Die menschlichen Landschaften weichen den Landschaften der Felder, Bäume, Häuser, meist bei Nacht aufgenommen. Sein Schwarz nimmt wie jenes, das Artaud an van Goghs »Krähen über dem Kornfeld« beschreibt, die »Farbe von Moschus, von üppiger Narde, von Trüffeln« an, als entstammte es »einem großen Souper«. In diesem opulenten Schwarz flirrt ein gespenstisches Licht. Man spürt die Nähe somnambuler Wesen, ohne sie jemals zu sehen; Katzen huschen vorbei. »La notte lava la mente«, »die Nacht reinigt den Geist«, heißt, nach Mario Luzi (»Il Purgatorio. La notte lava la mente«, 1990), eine Serie aus den Jahren 1994/95. Die blitzhaften Eindrücke des Rausches kommen ins Gedächtnis, eine Welt von wohltuender Entfremdung und Kälte bietet sich dar.

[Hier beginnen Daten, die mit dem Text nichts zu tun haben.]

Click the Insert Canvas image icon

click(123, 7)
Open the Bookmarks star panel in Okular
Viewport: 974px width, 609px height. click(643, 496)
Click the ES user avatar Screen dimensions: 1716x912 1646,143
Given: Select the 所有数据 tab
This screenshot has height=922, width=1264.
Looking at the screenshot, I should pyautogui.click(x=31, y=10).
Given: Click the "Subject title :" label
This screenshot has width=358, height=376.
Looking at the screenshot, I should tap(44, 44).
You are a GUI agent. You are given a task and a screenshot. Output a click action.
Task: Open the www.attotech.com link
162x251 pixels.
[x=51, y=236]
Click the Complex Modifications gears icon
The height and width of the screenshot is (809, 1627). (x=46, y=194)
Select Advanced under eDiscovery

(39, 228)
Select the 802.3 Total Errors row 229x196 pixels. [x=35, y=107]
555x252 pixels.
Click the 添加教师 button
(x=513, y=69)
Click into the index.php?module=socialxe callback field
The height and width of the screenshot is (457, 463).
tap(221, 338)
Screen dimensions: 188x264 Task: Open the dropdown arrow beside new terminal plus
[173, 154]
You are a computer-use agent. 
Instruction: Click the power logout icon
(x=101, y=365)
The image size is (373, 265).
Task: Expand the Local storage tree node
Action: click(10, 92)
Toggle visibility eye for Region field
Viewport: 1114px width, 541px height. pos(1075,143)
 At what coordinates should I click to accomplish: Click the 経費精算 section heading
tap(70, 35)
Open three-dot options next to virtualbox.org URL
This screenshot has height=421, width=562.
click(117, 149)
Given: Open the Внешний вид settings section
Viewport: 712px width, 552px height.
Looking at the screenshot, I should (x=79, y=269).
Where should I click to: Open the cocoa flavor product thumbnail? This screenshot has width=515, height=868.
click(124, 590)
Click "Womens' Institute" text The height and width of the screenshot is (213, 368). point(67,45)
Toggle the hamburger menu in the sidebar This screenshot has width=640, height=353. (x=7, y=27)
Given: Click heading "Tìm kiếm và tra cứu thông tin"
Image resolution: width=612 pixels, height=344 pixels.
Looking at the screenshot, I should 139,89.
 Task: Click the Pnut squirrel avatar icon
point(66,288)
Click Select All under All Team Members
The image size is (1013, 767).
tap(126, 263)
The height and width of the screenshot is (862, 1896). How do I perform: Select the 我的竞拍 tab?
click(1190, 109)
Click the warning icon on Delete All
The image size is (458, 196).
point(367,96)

Kargheit kann etwas Barockes, Überströmendes besitzen. Obwohl aufs Äußerste abstrahiert, speisen sich Giacomellis Landschaftsbilder aus dieser barocken Fülle; das von den Rändern herandrängende Schwarz, das bleiche Grau der vom Mond beleuchteten Erde. Die silbrigen Spuren des Pflugs. Und, merkwürdig, das Ausdünnen der Pflanzen und Felder, das Zusammenschmelzen des Sichtbaren verarmt die Landschaft nicht nur, sondern verwandelt und bereichert sie zugleich. Häufig setzt der Fotograf Solarisationen ein, fast immer arbeitet er mit langen Belichtungszeiten. In dieser Laborarbeit muss das »Plutonische« wirken, das José Lezama-Lima im amerikanischen Barock erkennt, ein kaltes Feuer.

Giacomellis Blick ist der von weit oben hinab ins Tal - eine Serie ist vom Flugzeug aus aufgenommen -, die Einzelheiten verlieren sich, das abgeerntete Feld schwingt in langen Wellen aus, verdichtet bis zum Geometrischen und doch seltsam belebt. Die Ackerfurchen muten wie Handlinien an. Aber es gibt niemanden, der in ihnen lesen könnte; es sei denn ein Witzbold, der jemandes Hand packt, sie lange betrachtet und dann prophezeit: »Sie werden sterben.«

In »Ninna Nanna« ist Giacomelli Mitte der Achtziger noch einmal ins Hospiz zurückgekehrt. Die Fotografien besitzen die Kraft von »Verrà la morte ...«, doch nun komponiert er weniger streng. Es ist, als ob er gelassener geworden wäre. Er zeigt seltener Einzelne, dafür, dynamisch gefasst, Gruppen von alten Menschen. Auch hier kein plumpes Memento mori, kein Klappern mit der Sense, Bestandsaufnahme, ruhiges Blicken.

Und weniger Hoffnung, denn die Empörung hat er abgelegt; »wie das Ablegen eines Lasters wird es sein«. Das Gesicht einer Moribunden, die wächserne Haut spannt bereits der Totenkopf, lässt Giacomelli unscharf; scharf gestellt ist auf eine Uhr ohne Zeiger. Man bedenke, dass Allegorien keine Bilderrätsel sind, sie lassen sich nicht lösen.

Es gibt keine Wandler zwischen den Welten. Es gibt aber Künstler, die sich sehr weit vorgewagt haben an die Grenze und, indem sie sie abschritten, eine Kenntnis jenes Gebietes erworben haben, das die meisten zu Recht nicht betreten wollen. Zu diesen Grenzgängern zähle man Mario Giacomelli.

Der Fotograf ist am vorvergangenen Sonnabend in seinem Haus bei Ancona verstorben, in der Marche, die er sein Leben lang nicht verlassen hat.